Kati Outinen (Arletty, l'épouse de Marcel Marx)en est a sa douzième collaboration (téléfilms inclus) avec le réalisateur. Selon ses instructions, elle "ne joue pas", et réussit à émouvoir ou faire rire les spectateurs tout en affichant une image raide et presque autoritaire, tout en affichant une attitude hiératique caractéristique des personnages de Aki Kaurismäki. En 2002, elle avait décroché le Prix d'Interprétation à Cannes, ô combien mérité, pour son travail magnifique dans "L"homme du Passé".
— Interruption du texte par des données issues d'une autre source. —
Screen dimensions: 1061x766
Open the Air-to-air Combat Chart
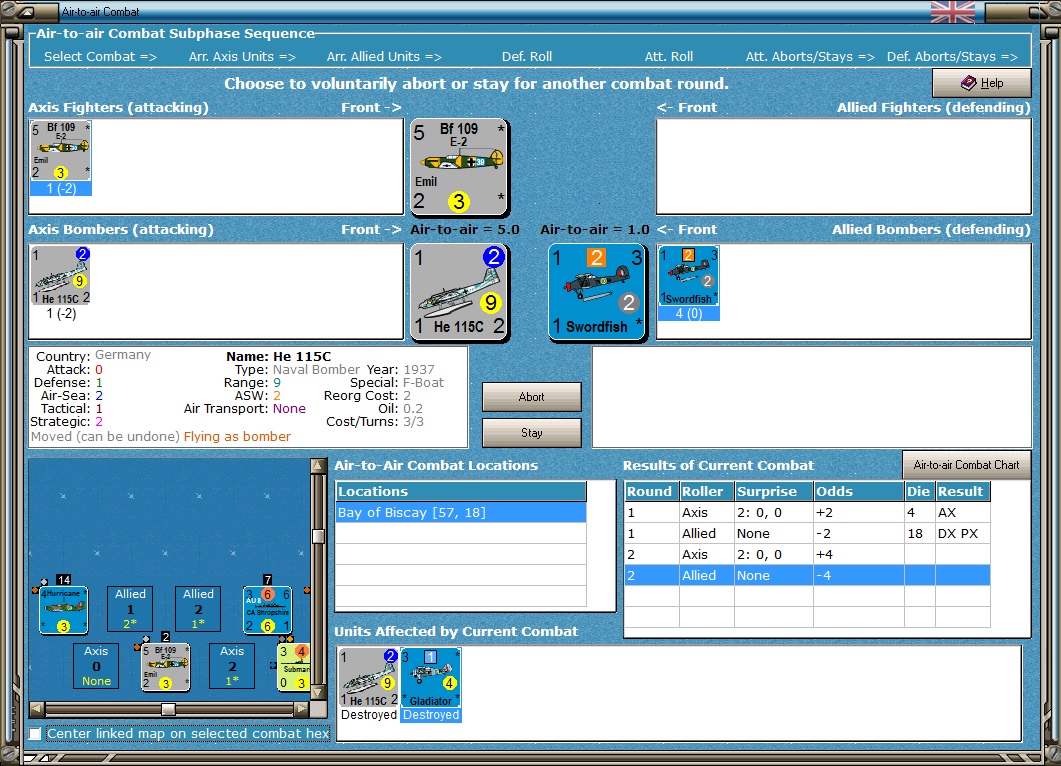click(x=966, y=465)
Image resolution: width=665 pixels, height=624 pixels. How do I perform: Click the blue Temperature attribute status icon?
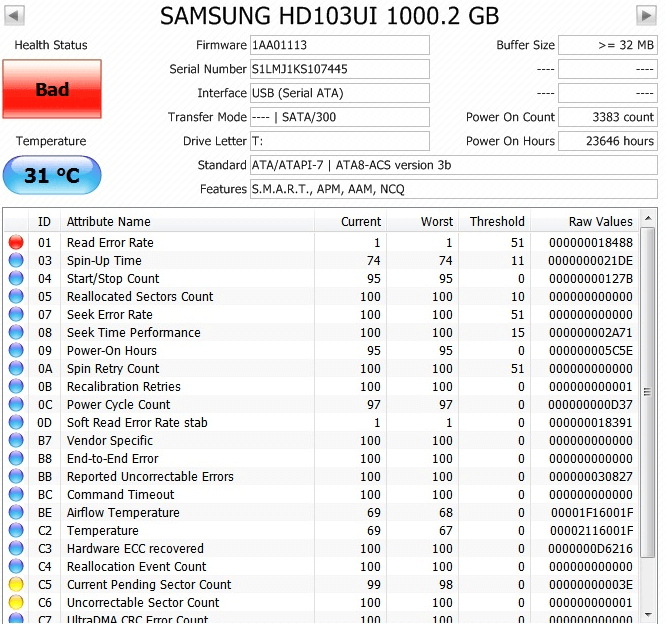(x=16, y=531)
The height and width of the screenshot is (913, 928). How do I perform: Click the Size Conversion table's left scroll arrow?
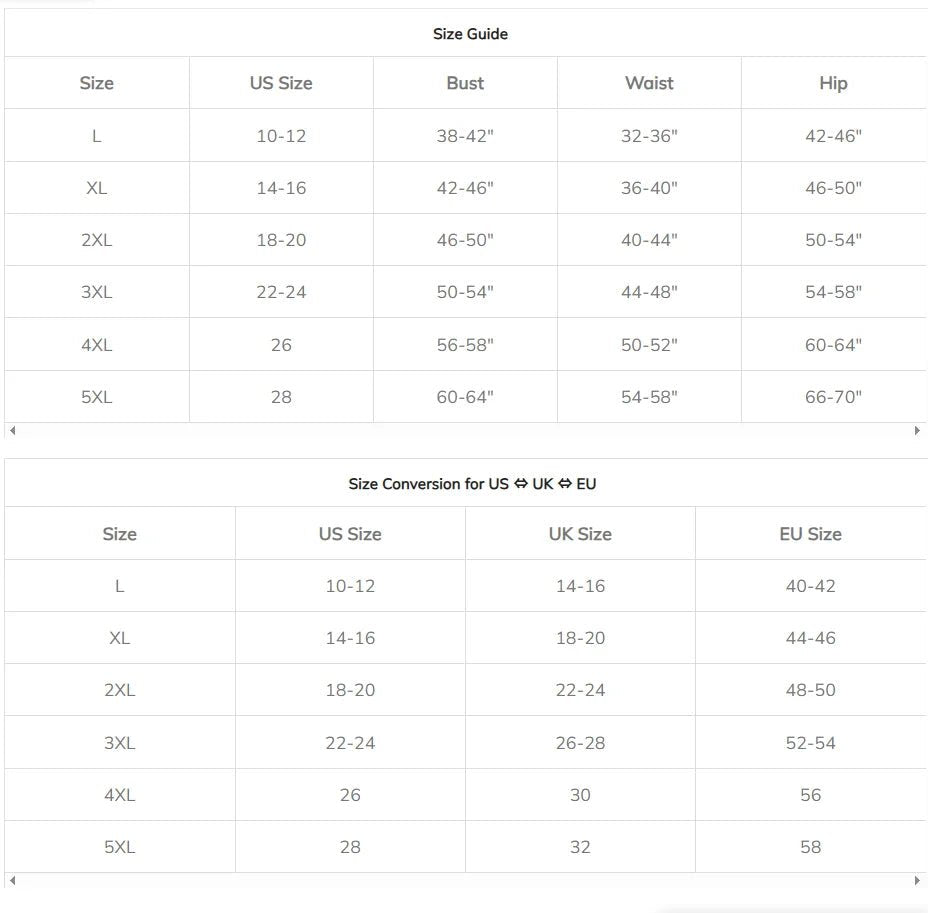[12, 880]
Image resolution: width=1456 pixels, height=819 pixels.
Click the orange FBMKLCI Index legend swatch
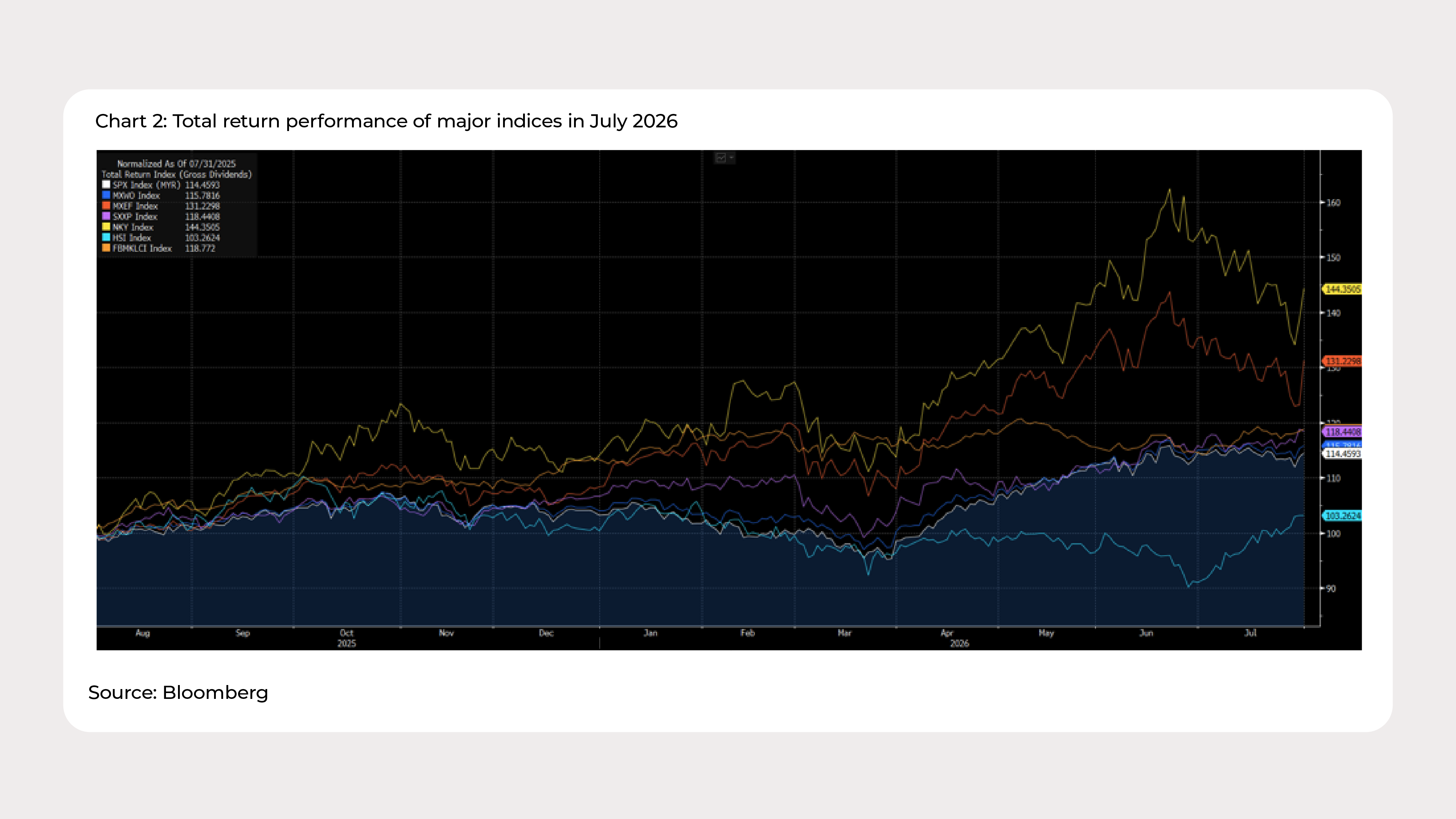(x=106, y=248)
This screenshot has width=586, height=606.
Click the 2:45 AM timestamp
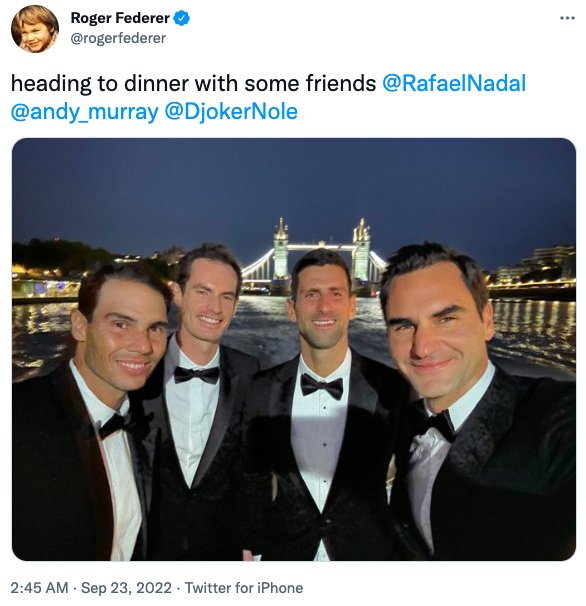[39, 588]
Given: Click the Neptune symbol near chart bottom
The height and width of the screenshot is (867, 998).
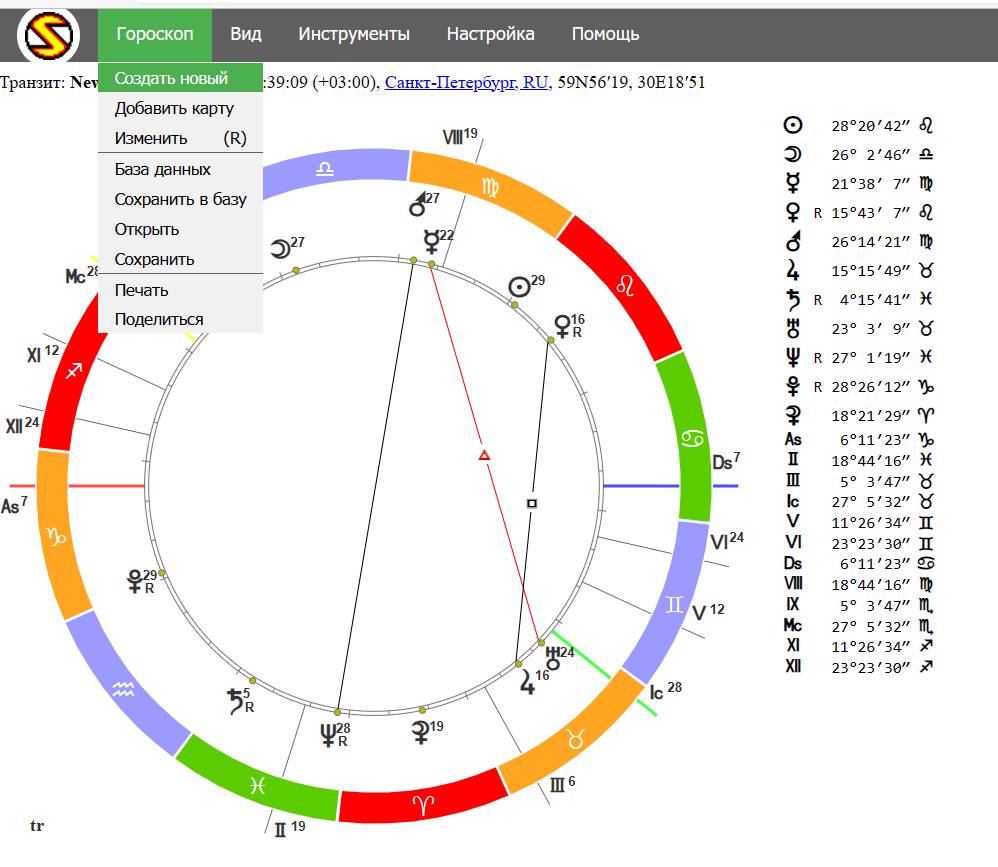Looking at the screenshot, I should [329, 736].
Evelyne_DidiViennent ensuite Blondin Miquel (Idrissa, l'adolescent africain arrivé dans un conteneur au port du Havre) ; Jean-Pierre Darroussin (le policier-enquêteur Monet) qui se faufile brillamment dans cet univers ; Elina Salo (Claire, la patronne du bistrot) pour sa cinquième collaboration avec le réalisateur ; Quoc Dung Nguyen (Chang, l'assistant cireur de chaussures de Marcel) découvert dans "Mon frère se marie" de Jean-Stéphane Bron en 2007 ; Pierre Etaix (le Docteur Becker) encore et toujours parfait ; Jean-Pierre Léaud (le voisin dénonciateur) en forme de clin d'oeil lui qui fit "Les 400 coups" ; Little Bob (Roberto Piazza) que le réalisateur qualifie "L'Elvis de ce royaume". Yvette, la voisine boulangère, est incarnée par Evelyne Didi (photo) dont c'est la deuxième collaboration avec Aki Kaurismäki après "La vie de bohème" en 1991, une espèce de Rolls-Royce des seconds rôles du cinéma français, qui a joué pour Michel Deville, Jean Becker, Claude Chabrol, Jérôme Boivin ("Baxter"), Philippe Garrel, Etienne Chatiliez, et récemment chez Alix Delaporte dans "Angèle et Tony" où elle était formidable.

Je sais que ce film pourrait ne pas convenir à tous les spectateurs, parce que l'univers de Aki Kaurismäki est très particulier, aux confins du surréalisme, et ne s'intéresse pas au bling-bling, au consumérisme, à l'esprit bourgeois... Pour moi, "Le Havre" est une ode à la liberté et à la solidarité des modestes, aussi tendre que drôle et engagé, délivrant un beau "message" d'humanisme : c'est en aidant les autres qu'il peut nous arriver des choses formidables. J'ai quitté "Le Havre" heureux.